Monday, July 17, 2006

A wet dreary weekend resulted in not much activity from anyone. I spent a lot of time trawling real estate ads to no great result. I plied the 2 bobbins of grey wool from the Brown Sheep mill ends and finished a second bobbin of English Leicester. I managed to generate a bit more enthusiasm for the cardigan and knit solidly on it one evening. I also knit about an inch and a half on the second sock (the mate to the blue/purple Trekking one).

Quite a bit of furor this week in the Swans due to Nick Davis publicly objecting to being dropped from the side, which is something you are not supposed to do.Only idiots like Jason Akermanis do that. He seems to have calmed down now. He hasn't been playing all that wonderfully and we need him to kick goals and he hasn't been. The boys lost again to West Coast Saturday night. They did seem to play more as a team than they have in a while but still couldn't kick straight. The umpiring was appalling and even the commentators noticed that our dear friend McLaren
in one quarter gave 9 free kicks to the Weagles and none to the Swans. The Swans were leading by 36 points about midway but the Eagles woke up in the third quarter while the Swans couldn't get a thing to go their way. The mid-field was trying hard but the ball wasn't going across the goal line. In the end they lost by 2 points in the dying seconds.

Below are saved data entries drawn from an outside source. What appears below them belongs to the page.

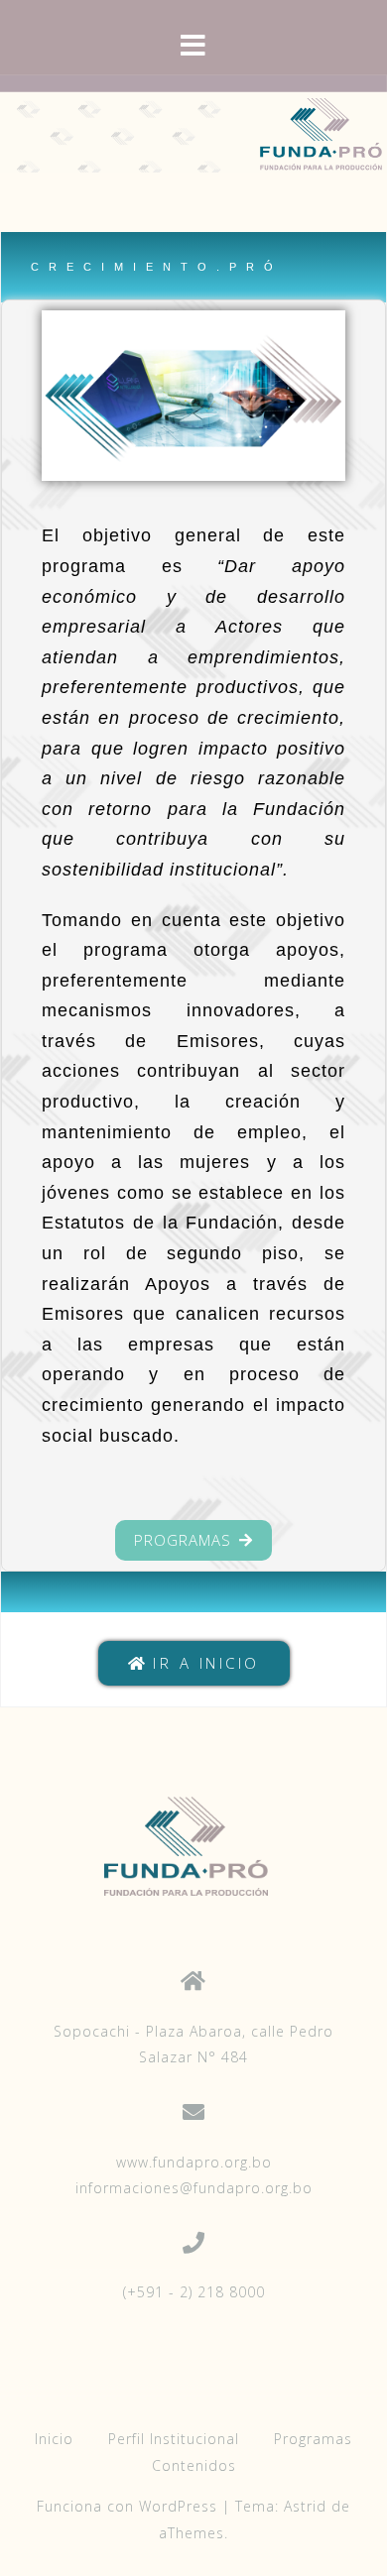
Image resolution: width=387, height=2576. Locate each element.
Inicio (54, 2438)
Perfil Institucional (173, 2438)
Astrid (305, 2506)
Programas (313, 2438)
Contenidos (194, 2465)
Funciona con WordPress (127, 2506)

Book report: finished White Mughals by William Dalrymple.
It was an interesting story but not the one I was expecting. Instead of being a summary of how some group of British in India adopted the native lifestyle, it was the story of a particular cross-cultural love affair, in sometimes excuriating detail. While the detail was impressive in its scholarship and was useful in painting a picture of the cultures in contact, it didn't make for gripping reading. Instead of a survey we were told of one story as an example, and a particularly sad one. What was interesting to me who has read a fair bit about the Raj was that this all occurred in the early days of the British in India, when the kingdoms were still theoretically independent. After the 1820's this changed and after the Mutiny in 1857 everything changed completely. The kingdom in detail was Hyderabad and I did learn that my favourite Indian dish (biryani) originates there. I'd love to eat may way through India if I though my delicate digestion could handle it. I have no problems with Indian restaurant food but the real thing might be different. My new BBBB (Big boring bedtime book) is Voyages of Delusion ; the quest for the northwest passage by Glyn Williams.